Hi!

If you created the action using the admin-generator, you could have a
look at 
http://www.symfony-project.com/uploads/assets/sfAdminGeneratorRefCard.pdf
.
Fields can also have a credential attribute, so you could deactivate
the ID property for members.

The best way might be:
- overriding the used select method in the Peer class: add a Criteria
for the ID depending on the user credentials
- overriding the the doInsert and doUpdate methods of the Peer class:
they should check whether the current user has the credentials to
change the object


On 21 Apr., 01:48, adventex <[EMAIL PROTECTED]> wrote:
> Using sfGuard I have configured various credentials that a user might
> have: members, employees, admins.
>
> For a given action: member/edit, I want admins to be able to always
> execute this action, and for members I want them to be able to access
> this action only for their own id.
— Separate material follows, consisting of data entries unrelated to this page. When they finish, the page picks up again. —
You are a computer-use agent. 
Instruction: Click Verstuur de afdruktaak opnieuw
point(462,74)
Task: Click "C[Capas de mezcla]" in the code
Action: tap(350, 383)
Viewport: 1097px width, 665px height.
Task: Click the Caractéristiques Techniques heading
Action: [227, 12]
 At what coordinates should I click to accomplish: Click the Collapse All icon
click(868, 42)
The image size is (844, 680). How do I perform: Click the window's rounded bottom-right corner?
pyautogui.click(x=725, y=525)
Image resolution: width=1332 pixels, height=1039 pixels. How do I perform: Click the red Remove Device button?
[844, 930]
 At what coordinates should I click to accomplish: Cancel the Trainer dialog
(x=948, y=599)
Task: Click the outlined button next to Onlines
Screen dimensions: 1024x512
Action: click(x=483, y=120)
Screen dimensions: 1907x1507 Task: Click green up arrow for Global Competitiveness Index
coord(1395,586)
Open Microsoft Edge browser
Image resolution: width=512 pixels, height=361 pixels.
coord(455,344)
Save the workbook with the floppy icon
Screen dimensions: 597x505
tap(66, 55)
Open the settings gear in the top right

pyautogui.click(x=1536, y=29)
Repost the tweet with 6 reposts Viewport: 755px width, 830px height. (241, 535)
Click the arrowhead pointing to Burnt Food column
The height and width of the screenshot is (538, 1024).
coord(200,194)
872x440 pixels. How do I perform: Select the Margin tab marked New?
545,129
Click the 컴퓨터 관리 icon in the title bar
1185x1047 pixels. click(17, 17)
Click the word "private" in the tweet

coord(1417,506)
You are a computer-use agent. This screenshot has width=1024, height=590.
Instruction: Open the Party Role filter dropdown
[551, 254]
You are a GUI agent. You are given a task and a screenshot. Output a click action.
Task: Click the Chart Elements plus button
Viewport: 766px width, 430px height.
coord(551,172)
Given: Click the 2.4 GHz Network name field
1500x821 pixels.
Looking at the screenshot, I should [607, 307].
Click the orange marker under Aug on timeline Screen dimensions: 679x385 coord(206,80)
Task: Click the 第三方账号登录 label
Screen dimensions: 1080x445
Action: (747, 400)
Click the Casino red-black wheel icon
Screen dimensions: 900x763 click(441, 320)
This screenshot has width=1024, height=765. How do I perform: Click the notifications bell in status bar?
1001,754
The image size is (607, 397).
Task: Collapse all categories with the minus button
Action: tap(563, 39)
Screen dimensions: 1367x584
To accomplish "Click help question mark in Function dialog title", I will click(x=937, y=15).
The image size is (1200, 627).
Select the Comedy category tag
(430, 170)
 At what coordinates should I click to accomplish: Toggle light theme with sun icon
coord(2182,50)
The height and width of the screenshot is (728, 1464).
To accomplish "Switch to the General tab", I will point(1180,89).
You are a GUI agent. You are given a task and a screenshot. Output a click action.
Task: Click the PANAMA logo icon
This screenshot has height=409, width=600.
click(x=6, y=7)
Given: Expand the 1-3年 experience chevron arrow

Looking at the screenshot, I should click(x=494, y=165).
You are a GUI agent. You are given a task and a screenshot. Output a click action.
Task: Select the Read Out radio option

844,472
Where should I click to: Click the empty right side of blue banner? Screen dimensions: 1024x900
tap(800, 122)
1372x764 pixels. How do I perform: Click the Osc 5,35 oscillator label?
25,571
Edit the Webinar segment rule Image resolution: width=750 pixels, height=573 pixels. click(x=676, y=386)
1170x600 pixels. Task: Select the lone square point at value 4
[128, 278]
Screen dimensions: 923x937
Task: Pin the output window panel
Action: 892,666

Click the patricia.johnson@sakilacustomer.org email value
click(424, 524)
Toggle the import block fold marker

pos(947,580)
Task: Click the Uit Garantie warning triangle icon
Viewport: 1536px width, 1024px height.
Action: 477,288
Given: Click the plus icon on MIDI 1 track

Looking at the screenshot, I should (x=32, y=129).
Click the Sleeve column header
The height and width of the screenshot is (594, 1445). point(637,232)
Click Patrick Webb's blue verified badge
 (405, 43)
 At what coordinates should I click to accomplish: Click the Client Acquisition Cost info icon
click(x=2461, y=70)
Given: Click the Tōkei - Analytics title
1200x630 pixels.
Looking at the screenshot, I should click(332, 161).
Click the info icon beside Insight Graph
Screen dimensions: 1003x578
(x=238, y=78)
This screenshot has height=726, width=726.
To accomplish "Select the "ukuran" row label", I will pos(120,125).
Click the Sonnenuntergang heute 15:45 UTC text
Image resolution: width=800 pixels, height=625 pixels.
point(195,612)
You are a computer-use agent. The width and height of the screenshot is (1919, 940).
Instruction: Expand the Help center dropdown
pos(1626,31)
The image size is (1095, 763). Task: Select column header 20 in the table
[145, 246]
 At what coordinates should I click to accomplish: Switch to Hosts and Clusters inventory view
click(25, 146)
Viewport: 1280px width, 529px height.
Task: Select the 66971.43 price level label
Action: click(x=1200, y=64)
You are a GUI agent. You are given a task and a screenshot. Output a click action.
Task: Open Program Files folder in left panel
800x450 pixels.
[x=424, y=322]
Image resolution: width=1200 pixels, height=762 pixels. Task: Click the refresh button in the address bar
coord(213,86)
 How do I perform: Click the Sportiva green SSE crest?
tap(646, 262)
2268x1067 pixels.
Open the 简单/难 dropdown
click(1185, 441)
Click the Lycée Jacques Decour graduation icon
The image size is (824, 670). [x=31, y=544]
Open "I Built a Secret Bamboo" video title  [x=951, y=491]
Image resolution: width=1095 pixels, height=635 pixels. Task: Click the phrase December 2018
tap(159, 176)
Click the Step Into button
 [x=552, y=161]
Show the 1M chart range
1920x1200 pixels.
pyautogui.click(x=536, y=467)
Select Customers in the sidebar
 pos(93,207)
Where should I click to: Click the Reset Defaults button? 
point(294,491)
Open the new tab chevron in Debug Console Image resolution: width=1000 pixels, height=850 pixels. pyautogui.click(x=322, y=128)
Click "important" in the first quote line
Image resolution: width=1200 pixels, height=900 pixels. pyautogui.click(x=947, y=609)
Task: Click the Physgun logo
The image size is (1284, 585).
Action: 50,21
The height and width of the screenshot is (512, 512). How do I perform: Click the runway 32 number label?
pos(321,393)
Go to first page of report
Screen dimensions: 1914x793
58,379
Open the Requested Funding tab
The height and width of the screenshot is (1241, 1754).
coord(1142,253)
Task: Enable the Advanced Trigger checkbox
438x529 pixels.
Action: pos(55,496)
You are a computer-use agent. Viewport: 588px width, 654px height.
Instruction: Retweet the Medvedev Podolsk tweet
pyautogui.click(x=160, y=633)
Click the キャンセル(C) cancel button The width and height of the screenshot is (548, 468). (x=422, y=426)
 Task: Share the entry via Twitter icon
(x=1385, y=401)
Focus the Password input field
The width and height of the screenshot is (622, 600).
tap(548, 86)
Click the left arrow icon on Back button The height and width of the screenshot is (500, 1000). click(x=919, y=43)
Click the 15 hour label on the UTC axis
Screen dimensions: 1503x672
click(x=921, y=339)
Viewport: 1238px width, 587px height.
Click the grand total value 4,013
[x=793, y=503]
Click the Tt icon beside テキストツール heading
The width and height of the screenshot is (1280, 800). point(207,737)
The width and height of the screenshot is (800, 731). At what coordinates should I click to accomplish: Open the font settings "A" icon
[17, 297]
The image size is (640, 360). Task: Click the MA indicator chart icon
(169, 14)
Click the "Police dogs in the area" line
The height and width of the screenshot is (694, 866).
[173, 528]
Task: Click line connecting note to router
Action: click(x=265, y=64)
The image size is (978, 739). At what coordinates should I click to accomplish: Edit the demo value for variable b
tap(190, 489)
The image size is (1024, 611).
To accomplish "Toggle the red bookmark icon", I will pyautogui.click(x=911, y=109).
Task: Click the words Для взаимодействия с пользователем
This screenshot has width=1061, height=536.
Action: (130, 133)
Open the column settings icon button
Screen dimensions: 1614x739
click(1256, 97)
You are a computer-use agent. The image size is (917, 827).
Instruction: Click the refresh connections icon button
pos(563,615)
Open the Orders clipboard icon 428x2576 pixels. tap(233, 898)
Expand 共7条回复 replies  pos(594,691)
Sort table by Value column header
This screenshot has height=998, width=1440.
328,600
Simply setting credentials for this
> action in security.yml will certainly handle the case for admins but
> it doesn't for a member who should only be able to edit their own
> account.
>
> The obvious solution is to allow both member and admins permission to
> the member/edit action and then code a special case where it checks
> that the member's editing their own data however this is not a clean
> way to set this up as I'll have many other actions needing this same
> special case.
>
> What is the best way to handle this case?
> Is there a way to augment symfony's security filter?